─── MATERIAL FOR THE TASK
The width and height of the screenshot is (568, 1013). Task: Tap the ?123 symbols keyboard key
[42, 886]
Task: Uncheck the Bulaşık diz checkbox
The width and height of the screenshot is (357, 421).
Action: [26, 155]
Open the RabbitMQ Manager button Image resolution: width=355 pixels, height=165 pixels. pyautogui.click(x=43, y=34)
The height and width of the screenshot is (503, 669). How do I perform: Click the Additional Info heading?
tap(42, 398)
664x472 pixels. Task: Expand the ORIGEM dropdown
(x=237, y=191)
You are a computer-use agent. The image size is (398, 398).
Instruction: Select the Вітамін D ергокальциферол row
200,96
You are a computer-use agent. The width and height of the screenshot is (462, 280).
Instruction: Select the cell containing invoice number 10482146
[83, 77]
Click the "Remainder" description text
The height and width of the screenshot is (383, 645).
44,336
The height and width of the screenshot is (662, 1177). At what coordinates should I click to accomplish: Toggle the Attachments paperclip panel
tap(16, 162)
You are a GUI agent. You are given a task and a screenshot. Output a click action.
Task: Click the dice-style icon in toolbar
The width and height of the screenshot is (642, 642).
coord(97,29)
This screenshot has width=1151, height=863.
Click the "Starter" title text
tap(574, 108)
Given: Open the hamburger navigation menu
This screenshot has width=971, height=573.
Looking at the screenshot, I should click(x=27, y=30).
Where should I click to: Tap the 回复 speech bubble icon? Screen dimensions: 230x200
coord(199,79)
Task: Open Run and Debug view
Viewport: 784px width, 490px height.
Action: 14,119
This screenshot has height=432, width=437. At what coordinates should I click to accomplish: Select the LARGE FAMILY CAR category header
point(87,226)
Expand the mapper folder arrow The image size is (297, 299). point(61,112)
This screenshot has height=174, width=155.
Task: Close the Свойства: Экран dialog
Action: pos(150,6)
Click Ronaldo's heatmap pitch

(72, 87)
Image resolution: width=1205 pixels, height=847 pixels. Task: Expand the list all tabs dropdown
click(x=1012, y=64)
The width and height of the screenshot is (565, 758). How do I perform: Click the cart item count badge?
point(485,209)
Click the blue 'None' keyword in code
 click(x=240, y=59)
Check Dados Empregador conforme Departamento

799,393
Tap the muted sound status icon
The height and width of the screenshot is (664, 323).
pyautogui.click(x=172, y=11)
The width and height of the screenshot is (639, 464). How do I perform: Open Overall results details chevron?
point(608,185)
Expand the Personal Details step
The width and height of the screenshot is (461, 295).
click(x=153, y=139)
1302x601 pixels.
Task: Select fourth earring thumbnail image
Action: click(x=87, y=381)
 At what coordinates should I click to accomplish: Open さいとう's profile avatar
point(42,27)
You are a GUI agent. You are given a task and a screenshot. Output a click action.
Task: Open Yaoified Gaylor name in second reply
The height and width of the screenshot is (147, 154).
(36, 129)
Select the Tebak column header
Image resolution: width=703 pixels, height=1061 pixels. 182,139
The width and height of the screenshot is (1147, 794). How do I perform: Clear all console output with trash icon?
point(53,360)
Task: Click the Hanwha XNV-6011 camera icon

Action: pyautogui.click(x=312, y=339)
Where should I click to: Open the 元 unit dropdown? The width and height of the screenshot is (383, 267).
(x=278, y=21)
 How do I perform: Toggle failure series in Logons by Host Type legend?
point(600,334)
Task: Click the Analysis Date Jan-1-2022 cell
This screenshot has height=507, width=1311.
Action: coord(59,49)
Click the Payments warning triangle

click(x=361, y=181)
──────
EXERCISE GOAL — Would you copy the entire listing exactly, missing nothing?

SOLUTION FOR THIS TASK —
The width and height of the screenshot is (568, 1013). Task: Tap the ?123 symbols keyboard key
[42, 886]
Task: Uncheck the Bulaşık diz checkbox
The width and height of the screenshot is (357, 421).
Action: [26, 155]
Open the RabbitMQ Manager button Image resolution: width=355 pixels, height=165 pixels. pyautogui.click(x=43, y=34)
The height and width of the screenshot is (503, 669). How do I perform: Click the Additional Info heading?
tap(42, 398)
664x472 pixels. Task: Expand the ORIGEM dropdown
(x=237, y=191)
You are a computer-use agent. The image size is (398, 398).
Instruction: Select the Вітамін D ергокальциферол row
200,96
You are a computer-use agent. The width and height of the screenshot is (462, 280).
Instruction: Select the cell containing invoice number 10482146
[83, 77]
Click the "Remainder" description text
The height and width of the screenshot is (383, 645).
44,336
The height and width of the screenshot is (662, 1177). At what coordinates should I click to accomplish: Toggle the Attachments paperclip panel
tap(16, 162)
You are a GUI agent. You are given a task and a screenshot. Output a click action.
Task: Click the dice-style icon in toolbar
The width and height of the screenshot is (642, 642).
coord(97,29)
This screenshot has width=1151, height=863.
Click the "Starter" title text
tap(574, 108)
Given: Open the hamburger navigation menu
This screenshot has width=971, height=573.
Looking at the screenshot, I should click(x=27, y=30).
Where should I click to: Tap the 回复 speech bubble icon? Screen dimensions: 230x200
coord(199,79)
Task: Open Run and Debug view
Viewport: 784px width, 490px height.
Action: 14,119
This screenshot has height=432, width=437. At what coordinates should I click to accomplish: Select the LARGE FAMILY CAR category header
point(87,226)
Expand the mapper folder arrow The image size is (297, 299). point(61,112)
This screenshot has height=174, width=155.
Task: Close the Свойства: Экран dialog
Action: pos(150,6)
Click Ronaldo's heatmap pitch

(72, 87)
Image resolution: width=1205 pixels, height=847 pixels. Task: Expand the list all tabs dropdown
click(x=1012, y=64)
The width and height of the screenshot is (565, 758). How do I perform: Click the cart item count badge?
point(485,209)
Click the blue 'None' keyword in code
 click(x=240, y=59)
Check Dados Empregador conforme Departamento

799,393
Tap the muted sound status icon
The height and width of the screenshot is (664, 323).
pyautogui.click(x=172, y=11)
The width and height of the screenshot is (639, 464). How do I perform: Open Overall results details chevron?
point(608,185)
Expand the Personal Details step
The width and height of the screenshot is (461, 295).
click(x=153, y=139)
1302x601 pixels.
Task: Select fourth earring thumbnail image
Action: click(x=87, y=381)
 At what coordinates should I click to accomplish: Open さいとう's profile avatar
point(42,27)
You are a GUI agent. You are given a task and a screenshot. Output a click action.
Task: Open Yaoified Gaylor name in second reply
The height and width of the screenshot is (147, 154).
(36, 129)
Select the Tebak column header
Image resolution: width=703 pixels, height=1061 pixels. 182,139
The width and height of the screenshot is (1147, 794). How do I perform: Clear all console output with trash icon?
point(53,360)
Task: Click the Hanwha XNV-6011 camera icon

Action: pyautogui.click(x=312, y=339)
Where should I click to: Open the 元 unit dropdown? The width and height of the screenshot is (383, 267).
(x=278, y=21)
 How do I perform: Toggle failure series in Logons by Host Type legend?
point(600,334)
Task: Click the Analysis Date Jan-1-2022 cell
This screenshot has height=507, width=1311.
Action: coord(59,49)
Click the Payments warning triangle

click(x=361, y=181)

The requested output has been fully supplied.